Appeal number: TC/2011/07313

 

TYPE OF TAX – s. 16 Finance Act 1994 – was Reviewer’s decision not to restore vehicle reasonable – yes.  

 

 

FIRST-TIER TRIBUNAL

TAX CHAMBER

 

 

 

 

LEADSHAM TRADING COMPANY LIMITED

Appellant

 

 

 

 

- and -

 

 

 

 

 

THE COMMISSIONERS FOR HER MAJESTY’S

Respondents

 

REVENUE & CUSTOMS

 

 

 

TRIBUNAL:

JUDGE  ALISON MCKENNA

 

SHEILA CHEESMAN

 

 

 

Sitting in public at Bedford Square on 11 June 2012

 

 

Gary Leadsham, a director of Leadsham Trading Company Limited, appeared for the Appellant

 

Victoria Forbes of counsel, instructed by the Director of Border Revenue, appeared for the Respondents

 

 

 

 

 

 

 

© CROWN COPYRIGHT 2012


DECISION

 

 

Background

1.           This appeal concerns the Appellant company’s application for the restoration of a commercial vehicle, namely a Renault magnum unit and a Gray and Adams tri axle trailer (“the vehicle”) belonging to the company.  The vehicle had been stopped by officers of the United Kingdom Border Agency (“UKBA”) at Dover on 15 December 2010 and found to contain 7,676,796 cigarettes which would attract customs duty of £1,498,740.10.

2.           There was some disagreement between the parties as to whether the driver of the vehicle was given a form telling him of his rights and how to apply for the restoration of the vehicle.  In any event, Mr Leadsham contacted the relevant authorities and requested the restoration of the vehicle on 17 December 2010.  There followed a correspondence between Mr Leadsham and the UKBA, which we refer to below, culminating in a decision not to restore the vehicle.  Mr Leadsham asked for the decision to be reviewed, as he was entitled to do.

3.           UKBA’s decision not to restore the vehicle was reviewed on 5 July 2011 and it follows that this was an appeal against the review decision of that date.  The Tribunal’s jurisdiction in such an appeal is derived from s 16 (4) of the Finance Act 1994 which provides that, in order to succeed, the Appellant must satisfy the Tribunal that the reviewer could not reasonably have arrived at the review decision.  If the Tribunal decides that the decision was unreasonable it may direct that the reviewer’s decision ceases to have effect and/or require UKBA to conduct a further review of the decision not to restore.

4.           The legality of the seizure of the vehicle was not challenged by Mr Leadsham in the Magistrates Court.  Consequently it was deemed to have been duly condemned as forfeited.

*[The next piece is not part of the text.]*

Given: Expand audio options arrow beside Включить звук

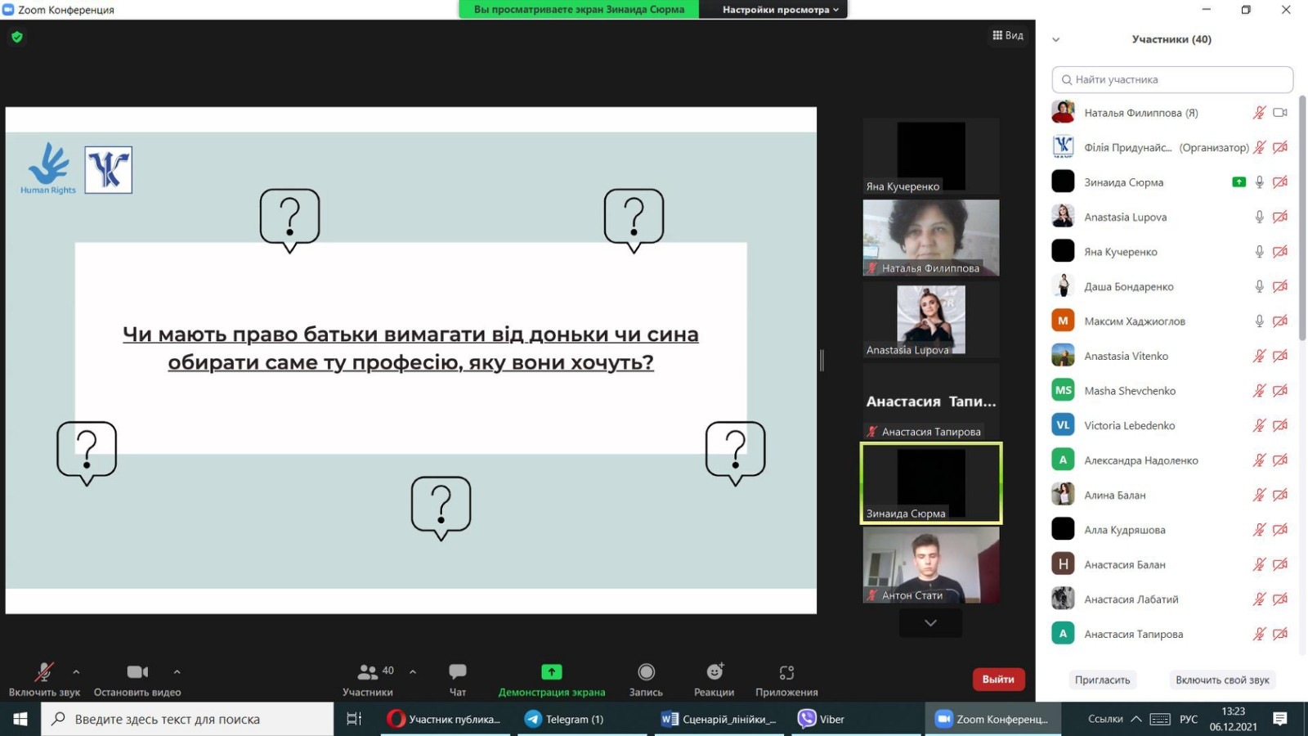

The legality of the seizure and the deemed forfeiture was not an issue before us in these proceedings.

5.           Mr Leadsham told the Tribunal that the vehicle had already been sold.  Ms Forbes explained that unfortunately this sometimes happens, even though restoration proceedings were pending.  She explained that, if the appeal were successful and there was a decision to restore the vehicle, UKBA would undertake to pay the Appellant the value of the vehicle in lieu of restoration. 

6.           The Tribunal reserved its decision.

The Facts

7.           The Tribunal heard that on 15 December 2010 at Dover Eastern Docks, a Mr Richard Dennis was intercepted whilst driving the vehicle on behalf of Leadsham Trading Company Limited.  The vehicle documentation showed that it was carrying 33 pallets of dried food goods.  However, an examination of the vehicle showed that it contained almost 8 million cigarettes.  On questioning, Mr Dennis told the UKBA officers that he had not been present during the loading of the vehicle, but that he had placed his own seal and padlock on the trailer after loading and had seen the pallets at the rear of the trailer.

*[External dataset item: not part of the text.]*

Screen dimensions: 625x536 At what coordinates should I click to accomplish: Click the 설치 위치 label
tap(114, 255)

8.           Mr Dennis had produced a “CMR” (a consignment note required by the Carriage of Goods By Road Act 1965, confirming certain particulars) for the load, showing the collection and delivery addresses; he had no delivery note, invoice or packing list. Mr Dennis told officers that this was the first time he had collected goods  from this particular address (although in his subsequent interview he said he had picked up from there on a previous occasion) and he said that the vehicle had been empty on the outward journey.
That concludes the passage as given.